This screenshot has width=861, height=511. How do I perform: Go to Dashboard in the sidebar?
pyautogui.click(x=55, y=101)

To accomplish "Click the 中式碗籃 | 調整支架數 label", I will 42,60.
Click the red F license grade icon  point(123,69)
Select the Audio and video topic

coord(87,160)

---+---

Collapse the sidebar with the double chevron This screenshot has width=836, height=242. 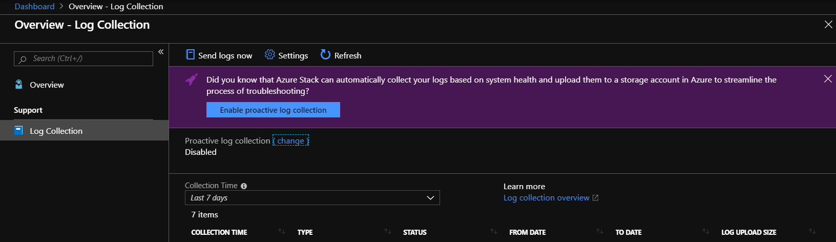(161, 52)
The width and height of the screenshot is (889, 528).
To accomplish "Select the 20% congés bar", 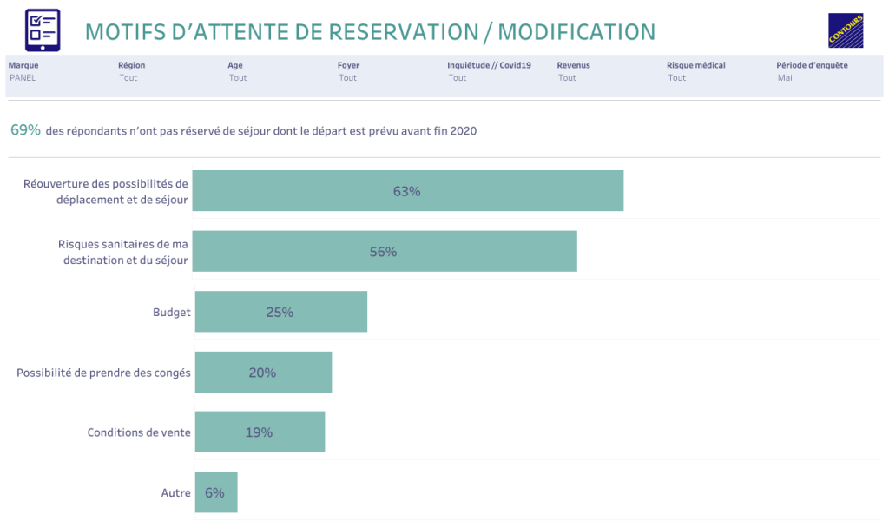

---+---

■ WHAT YOU WILL DO
Please repeat the lines of the material above exactly, starting with the line that contains "The width and" and ending with the line that contains "the 20% congés". Leave the pictures out.

■ OUTPUT OF THE EXERCISE
The width and height of the screenshot is (889, 528).
To accomplish "Select the 20% congés bar", 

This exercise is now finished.